This project demonstrates how to build an ELT (Extract, Load, Transform) pipeline from scratch using DBT, Snowflake, and Airflow. The pipeline extracts data from Snowflake’s TPCH dataset, transforms it using DBT models, and orchestrates the workflow using Airflow. This project follows a modular approach to data modeling, applying various transformations and tests to ensure data quality before storing it in a data warehouse.
- DBT: Used for data transformations and modeling (fact tables, data marts) using Snowflake as the target warehouse.
- Snowflake: Data warehouse platform where the TPCH dataset is loaded and transformations are executed.
- Airflow: For orchestration and scheduling of DBT jobs in a scalable and maintainable way.
- Dimensional Modeling: Implementing best practices in data warehousing, creating fact and dimension tables.
- Testing: Applying both singular and generic tests using DBT to ensure data integrity.
- Macros: Custom reusable DBT macros for business logic (e.g., generating surrogate keys, handling discounts).
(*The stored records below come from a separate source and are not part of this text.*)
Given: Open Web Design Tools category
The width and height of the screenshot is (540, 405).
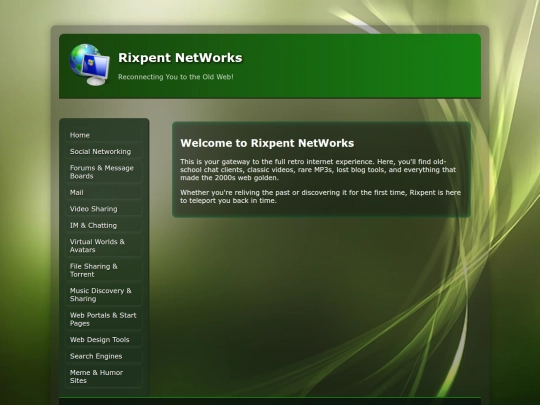Looking at the screenshot, I should [104, 340].
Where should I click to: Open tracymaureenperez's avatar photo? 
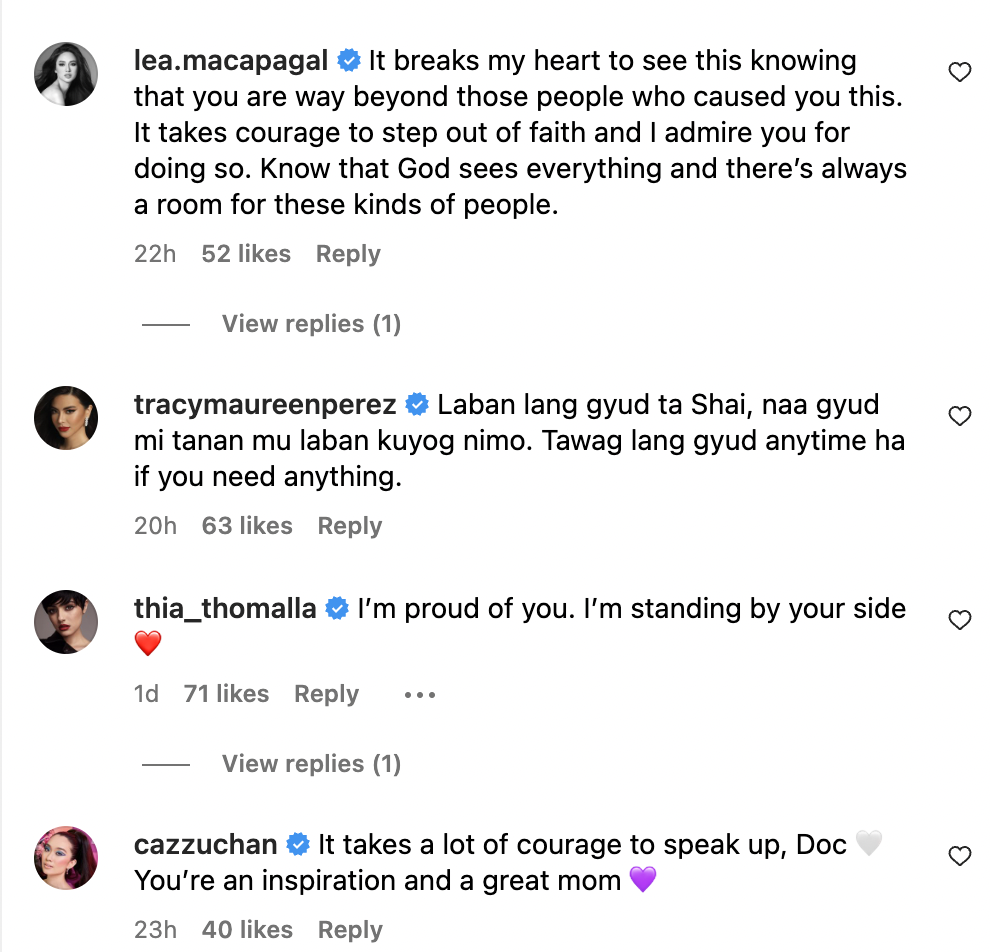(66, 417)
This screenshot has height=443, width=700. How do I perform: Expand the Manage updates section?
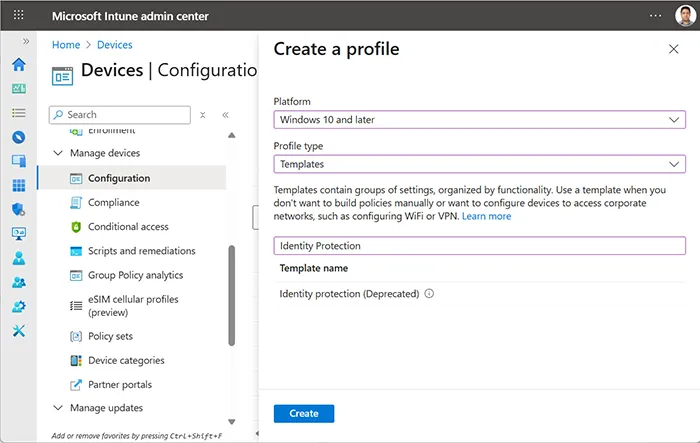click(57, 408)
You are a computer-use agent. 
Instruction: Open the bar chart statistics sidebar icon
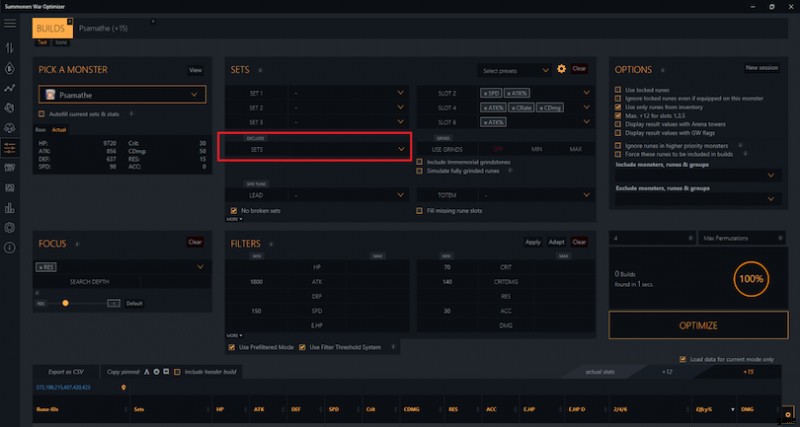[10, 208]
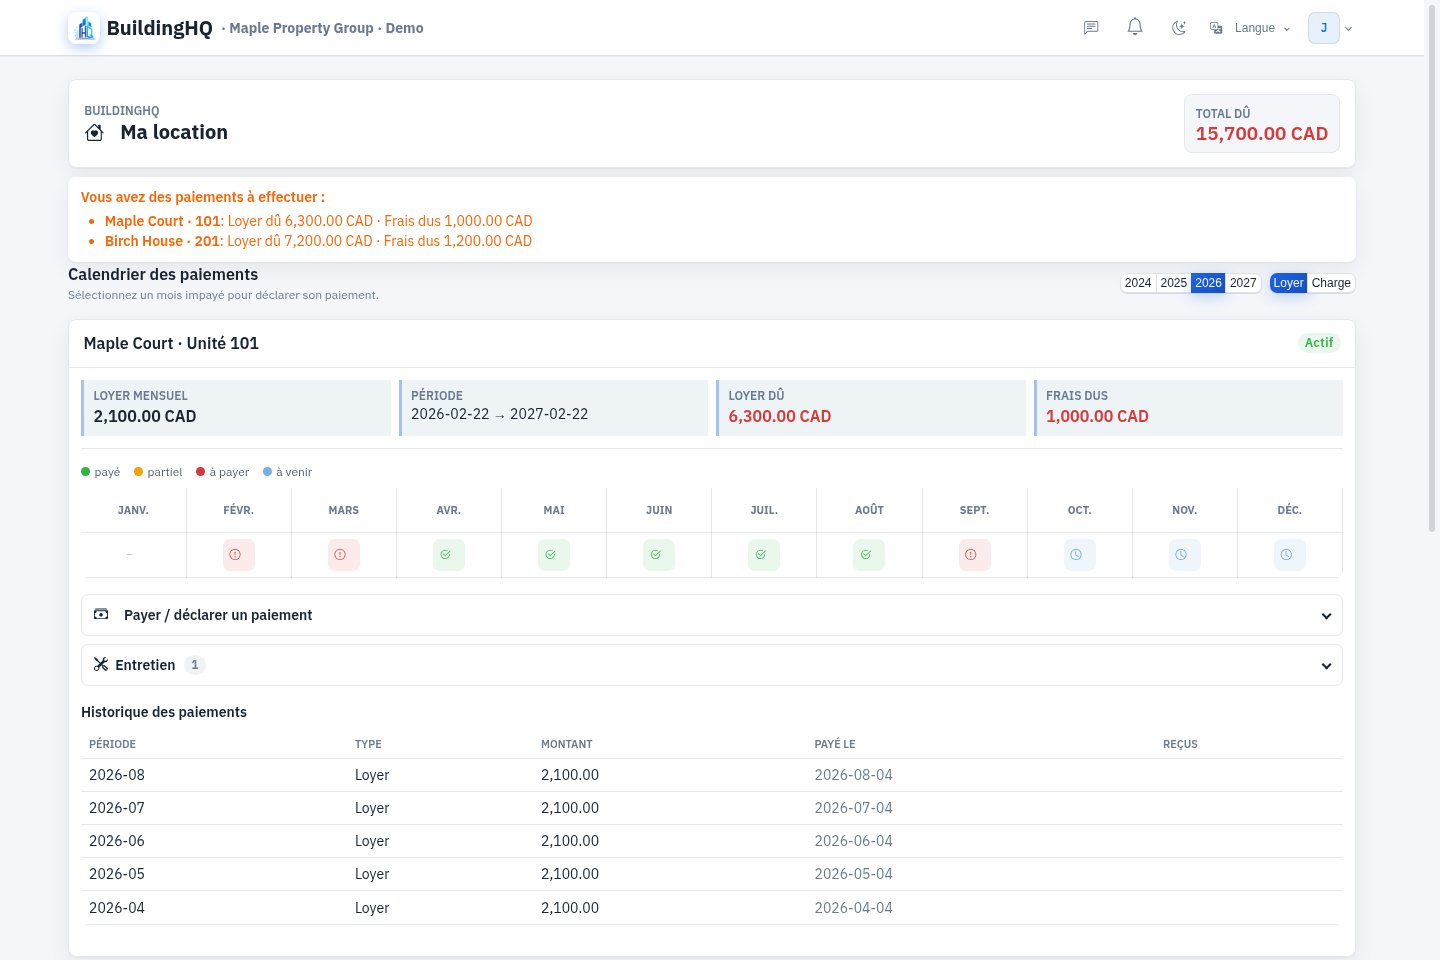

To run this project locally, you will need the following tools installed:
- Python 3.x
- DBT Core: For data modeling and transformation
- Snowflake: Ensure you have a Snowflake account
- Airflow: For orchestration
- Astronomer Cosmos: To help run DBT tasks within Airflow
pip install dbt-core
pip install dbt-snowflake
brew install astro
Ensure you have an active Snowflake account and configure your environment accordingly.
In Snowflake, create the following resources:
- Warehouse: dbt_wh
- Database: dbt_db
- Schema: dbt_schema
- Role: dbt_role
Ensure that your role has the necessary permissions to use the warehouse and the database.
-- create accounts
use role accountadmin;
create warehouse dbt_wh with warehouse_size='x-small';
create database if not exists dbt_db;
create role if not exists dbt_role;
show grants on warehouse dbt_wh;
grant role dbt_role to user jayzern;
grant usage on warehouse dbt_wh to role dbt_role;
grant all on database dbt_db to role dbt_role;
use role dbt_role;
create schema if not exists dbt_db.dbt_schema;
dbt init <your_project_name>
Set up your Snowflake profile in the profiles.yml file, pointing it to the Snowflake environment you created.
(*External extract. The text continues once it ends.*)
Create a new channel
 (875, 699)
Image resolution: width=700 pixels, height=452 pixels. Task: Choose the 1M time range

- Staging Models: These models are created by pulling data from Snowflake's TPCH dataset using DBT's source functionality.
- Fact Tables: Aggregate data is modeled as fact tables.
- Macros: A custom macro is written to calculate discounted prices.
-- Example of a staging table
select
o_orderkey as order_key,
o_custkey as customer_key,
o_orderstatus as status_code,
o_totalprice as total_price,
o_orderdate as order_date
from
{{ source('tpch', 'orders') }}
- Generic Tests: Ensure keys are unique and non-null.
- Singular Tests: Write custom SQL queries for more specific tests, such as checking that discounts are valid.
Create an Airflow DAG to orchestrate the DBT runs. Use Astronomer Cosmos to execute DBT models within Airflow.
dbt_snowflake_dag = DbtDag(
project_config=ProjectConfig("/usr/local/airflow/dags/dbt/data_pipeline",),
operator_args={"install_deps": True},
profile_config=profile_config,
execution_config=ExecutionConfig(dbt_executable_path=f"{os.environ['AIRFLOW_HOME']}/dbt_venv/bin/dbt",),
schedule_interval="@daily",
start_date=datetime(2023, 9, 10),
catchup=False,
dag_id="dbt_dag",
)
-
Start Airflow:
astro dev start
-
Run the DAG: Access the Airflow UI at http://localhost:8080, and trigger the dbt_pipeline DAG to run the ELT process.
This project provides a step-by-step guide on how to build an ELT pipeline using DBT, Snowflake, and Airflow. The pipeline leverages DBT for transformations, Snowflake as a data warehouse, and Airflow for orchestration. It also includes testing for data integrity and reusable macros to streamline transformation logic.